I have a field on my user documents called _badges
which are ObjectIds
. I am attempting to remove duplicate values in the array and have been successful using async iterators via Mongoose script but that is a bit too slow for my liking:
async function removeDuplicateBadges() {
// Use async iterator to remove duplicate badge ids
for await(const userDoc of User.find()) {
console.log(userDoc.displayName)
const badgesStringArray = userDoc._badges.map(badge => {
if(badge === null) return
else return badge.toString()
})
const uniqueBadgesArray = [...new Set(badgesStringArray)]
await User.findByIdAndUpdate(
userDoc._id,
{
_badges: uniqueBadgesArray
}
)
}
}
I tried doing the same using the following aggregation command but that did not seem to remove the duplicate values on the actual documents stored in the database.

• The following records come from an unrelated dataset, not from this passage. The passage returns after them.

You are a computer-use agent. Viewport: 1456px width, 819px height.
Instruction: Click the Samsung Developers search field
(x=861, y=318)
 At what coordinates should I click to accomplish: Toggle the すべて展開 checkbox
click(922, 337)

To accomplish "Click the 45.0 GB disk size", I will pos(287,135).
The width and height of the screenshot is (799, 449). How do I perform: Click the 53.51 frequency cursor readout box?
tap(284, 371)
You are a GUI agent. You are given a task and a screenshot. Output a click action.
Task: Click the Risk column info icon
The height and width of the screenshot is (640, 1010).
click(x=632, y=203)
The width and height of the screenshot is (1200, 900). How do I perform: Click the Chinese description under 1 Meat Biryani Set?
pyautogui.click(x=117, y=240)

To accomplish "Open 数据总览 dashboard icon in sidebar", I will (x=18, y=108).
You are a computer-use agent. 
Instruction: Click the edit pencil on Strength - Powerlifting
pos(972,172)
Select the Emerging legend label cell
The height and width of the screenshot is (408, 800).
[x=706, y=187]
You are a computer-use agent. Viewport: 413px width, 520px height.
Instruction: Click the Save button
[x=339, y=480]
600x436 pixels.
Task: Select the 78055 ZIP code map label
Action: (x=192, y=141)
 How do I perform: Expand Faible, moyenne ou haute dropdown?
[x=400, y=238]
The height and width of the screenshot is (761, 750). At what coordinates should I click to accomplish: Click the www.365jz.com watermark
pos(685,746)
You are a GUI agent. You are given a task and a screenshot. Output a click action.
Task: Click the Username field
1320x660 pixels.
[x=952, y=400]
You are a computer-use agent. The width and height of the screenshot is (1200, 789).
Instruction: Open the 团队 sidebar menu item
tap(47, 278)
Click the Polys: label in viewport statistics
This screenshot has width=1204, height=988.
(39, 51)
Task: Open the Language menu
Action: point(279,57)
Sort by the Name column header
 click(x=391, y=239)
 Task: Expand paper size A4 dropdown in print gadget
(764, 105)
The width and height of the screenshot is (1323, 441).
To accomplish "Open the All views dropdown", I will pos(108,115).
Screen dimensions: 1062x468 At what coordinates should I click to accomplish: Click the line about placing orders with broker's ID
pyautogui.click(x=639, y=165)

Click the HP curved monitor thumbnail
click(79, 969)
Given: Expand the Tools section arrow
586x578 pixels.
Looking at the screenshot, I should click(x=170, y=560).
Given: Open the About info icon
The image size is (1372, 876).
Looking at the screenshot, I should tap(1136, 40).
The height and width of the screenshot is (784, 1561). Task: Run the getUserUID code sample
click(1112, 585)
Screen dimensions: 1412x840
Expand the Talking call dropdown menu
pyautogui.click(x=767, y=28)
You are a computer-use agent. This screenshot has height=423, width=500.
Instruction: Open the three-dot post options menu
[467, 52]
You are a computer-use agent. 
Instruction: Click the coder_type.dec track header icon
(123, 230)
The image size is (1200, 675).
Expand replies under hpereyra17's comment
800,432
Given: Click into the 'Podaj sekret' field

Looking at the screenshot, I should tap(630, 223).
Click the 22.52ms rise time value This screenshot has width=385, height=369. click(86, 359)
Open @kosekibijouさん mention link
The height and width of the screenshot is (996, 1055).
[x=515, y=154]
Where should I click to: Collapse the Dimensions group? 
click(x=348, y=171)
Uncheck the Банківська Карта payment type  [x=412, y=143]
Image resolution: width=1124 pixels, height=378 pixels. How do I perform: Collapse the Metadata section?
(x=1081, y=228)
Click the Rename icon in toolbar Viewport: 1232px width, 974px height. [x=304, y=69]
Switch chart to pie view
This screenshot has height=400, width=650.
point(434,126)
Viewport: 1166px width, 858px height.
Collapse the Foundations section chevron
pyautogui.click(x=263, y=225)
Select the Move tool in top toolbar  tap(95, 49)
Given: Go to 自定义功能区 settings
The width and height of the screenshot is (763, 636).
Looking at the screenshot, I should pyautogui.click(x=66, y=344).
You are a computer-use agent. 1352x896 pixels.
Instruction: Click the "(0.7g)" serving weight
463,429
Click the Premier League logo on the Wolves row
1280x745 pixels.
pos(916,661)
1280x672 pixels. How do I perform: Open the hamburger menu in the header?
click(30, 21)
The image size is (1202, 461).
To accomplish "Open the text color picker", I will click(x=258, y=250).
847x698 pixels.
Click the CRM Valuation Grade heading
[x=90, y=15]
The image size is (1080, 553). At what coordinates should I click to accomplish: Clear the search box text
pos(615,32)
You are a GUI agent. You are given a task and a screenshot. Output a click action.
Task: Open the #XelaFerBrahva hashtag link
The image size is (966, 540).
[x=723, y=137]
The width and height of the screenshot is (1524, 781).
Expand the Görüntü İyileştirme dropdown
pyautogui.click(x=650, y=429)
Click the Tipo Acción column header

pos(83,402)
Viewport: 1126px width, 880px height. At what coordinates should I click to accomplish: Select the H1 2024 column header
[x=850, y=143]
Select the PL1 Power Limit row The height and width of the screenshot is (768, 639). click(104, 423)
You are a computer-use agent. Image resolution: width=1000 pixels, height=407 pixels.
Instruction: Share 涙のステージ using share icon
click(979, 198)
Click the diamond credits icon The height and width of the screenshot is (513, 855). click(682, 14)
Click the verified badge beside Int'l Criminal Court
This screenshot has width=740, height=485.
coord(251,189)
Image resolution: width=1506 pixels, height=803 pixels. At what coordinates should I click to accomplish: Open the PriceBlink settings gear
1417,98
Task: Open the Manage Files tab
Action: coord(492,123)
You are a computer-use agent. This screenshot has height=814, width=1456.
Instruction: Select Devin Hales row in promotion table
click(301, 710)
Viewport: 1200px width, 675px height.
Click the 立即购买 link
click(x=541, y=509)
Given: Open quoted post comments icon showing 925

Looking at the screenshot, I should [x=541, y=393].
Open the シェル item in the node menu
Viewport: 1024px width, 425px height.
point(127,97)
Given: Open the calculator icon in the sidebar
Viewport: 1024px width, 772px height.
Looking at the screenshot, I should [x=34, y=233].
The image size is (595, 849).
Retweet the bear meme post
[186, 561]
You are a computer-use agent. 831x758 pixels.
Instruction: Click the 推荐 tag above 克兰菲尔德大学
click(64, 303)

It only returns results as the aggregate framework is meant to query and transform not mutate the underlying data source:
db.getCollection("users").aggregate(
[
{
"$unwind" : {
"path" : "$_badges"
}
},
{
"$group" : {
"_id" : "$_id",
"_badges" : {
"$addToSet" : "$_badges"
}
}
}
])
Any hints on effective ways to remove duplicate values would be appreciated that are better time efficiency than using the async iterator methodology above.